Ausgangstext.
# Nachtangeln in Bayern :-)



## Zanderfänger (17. Februar 2006)

Servus,

da ich öfters in Bayern unterwegs bin, würde mich mal interessieren, wo man dort neuerdings Nachtfischen darf.

Für Euere Hilfe schon im Voraus vielen Dank und viele Grüße #h

Ernst


----------



## Toni_1962 (17. Februar 2006)

*AW: Nachtangeln in Bayern *

Hallo Ernst #h ,

das kommt darauf an, wo du in Bayern unterwegs bist, denn es ist in den einzelnen Fischereibezirken unterschiedlich geregelt.

Das kommt daher, dass ab 2005 das 
*Fischereigesetzes für Bayern *
*(AVFiG )* 
gändert wurde und das Nachtangelverbot aufgehoben wurde und in die Verantwortung und Entscheidung den Bezirken übertragen wurde. Tja und nun machen es die Bezirke unterschiedlich.​ 
In Obb, gilt das "alte Nachtangelverbot" wie eh und je, nur darf man jetzt zu der bisherigen Ausnahme Aal auch Waller und Quappe beangeln.


----------



## Franz_16 (17. Februar 2006)

*AW: Nachtangeln in Bayern *

In der Oberpfalz darf man es jetzt "grundsätzlich".
Das bedeutet, dass der Fischereirechtinhaber entscheidet ob er das duldet oder nicht.


----------



## Zanderfänger (17. Februar 2006)

*AW: Nachtangeln in Bayern *

Danke Toni,

habe gehört dass die Umsetzung, teilweise an den engstirnigen alten Vorständen läge?|schlafen

Mir geht es aber auch um Franken, Oberpfalz, Bayrischen Wald und somit Bayern allgemein...


----------



## Zanderfänger (17. Februar 2006)

*AW: Nachtangeln in Bayern *



			
				Franz_16 schrieb:
			
		

> In der Oberpfalz darf man es jetzt "grundsätzlich".
> Das bedeutet, dass der Fischereirechtinhaber entscheidet ob er das duldet oder nicht.


Servus Franzl,

wie steht es mit dieser "Duldung", bei der Umsetzung in den Vereinen Deiner Herkunft? |wavey:


----------



## Toni_1962 (17. Februar 2006)

*AW: Nachtangeln in Bayern *



			
				Zanderfänger schrieb:
			
		

> Danke Toni,
> 
> habe gehört dass die Umsetzung, teilweise an den engstirnigen alten Vorständen läge?|schlafen
> 
> Mir geht es aber auch um Franken, Oberpfalz, Bayrischen Wald und somit Bayern allgemein...


 
Tja .. das ist wirklich in diesem Fall _allgemein_  

aber vielleicht melden sich ja Boardies aus diesen Bezirken und wir bekommen einen Überblick #h


----------



## Zanderfänger (17. Februar 2006)

*AW: Nachtangeln in Bayern *

Hi hi Toni,

daher auch die Absicht eines Preussens diesen Fred aufzumachen...


----------



## Franz_16 (17. Februar 2006)

Bereitgestelltes Material.
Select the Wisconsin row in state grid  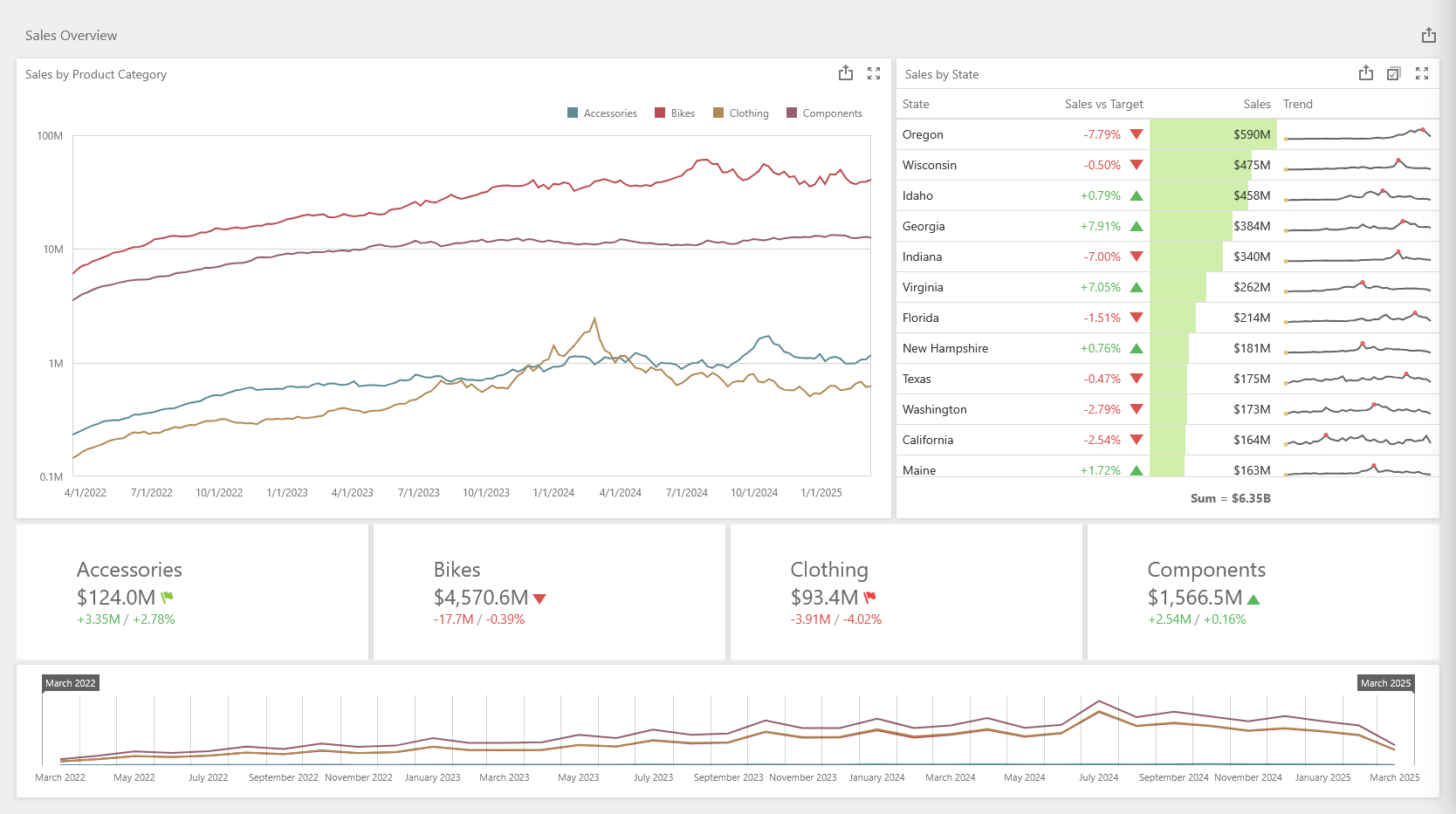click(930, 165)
* * *
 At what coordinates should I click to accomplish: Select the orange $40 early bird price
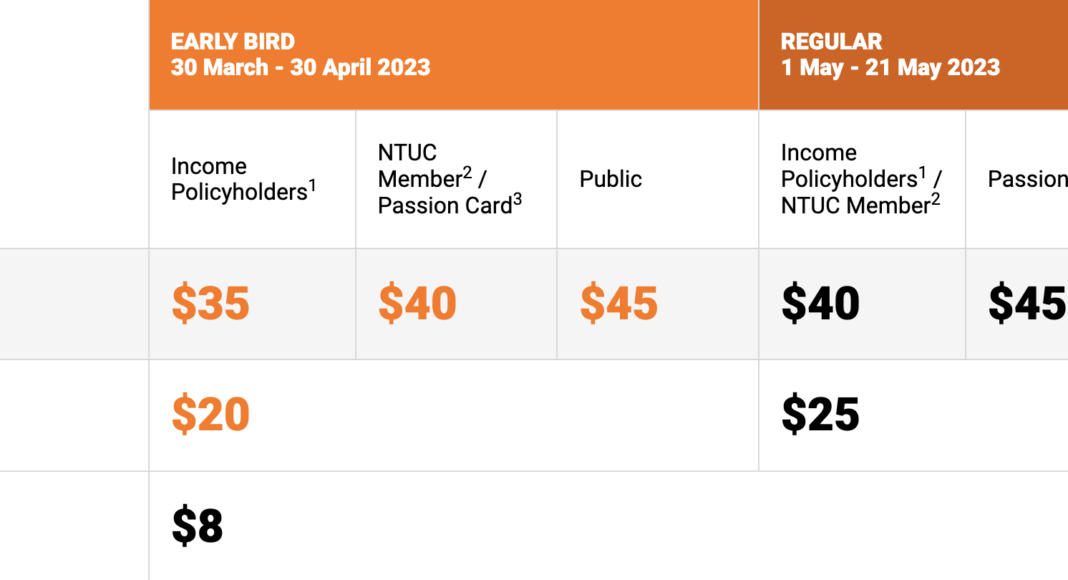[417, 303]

Aufgabe. Geben Sie den Abschnitt des Forumsthreads zum Nachtangeln in Bayern zwischen „das kommt darauf“ und „und Quappe beangeln.“ wortgetreu wieder, wobei beide Stellen eingeschlossen sind. Die Einträge stehen in keinem Zusammenhang mit dem Forumsthread zum Nachtangeln in Bayern.

Lösung.
das kommt darauf an, wo du in Bayern unterwegs bist, denn es ist in den einzelnen Fischereibezirken unterschiedlich geregelt.

Das kommt daher, dass ab 2005 das 
*Fischereigesetzes für Bayern *
*(AVFiG )* 
gändert wurde und das Nachtangelverbot aufgehoben wurde und in die Verantwortung und Entscheidung den Bezirken übertragen wurde. Tja und nun machen es die Bezirke unterschiedlich.​ 
In Obb, gilt das "alte Nachtangelverbot" wie eh und je, nur darf man jetzt zu der bisherigen Ausnahme Aal auch Waller und Quappe beangeln.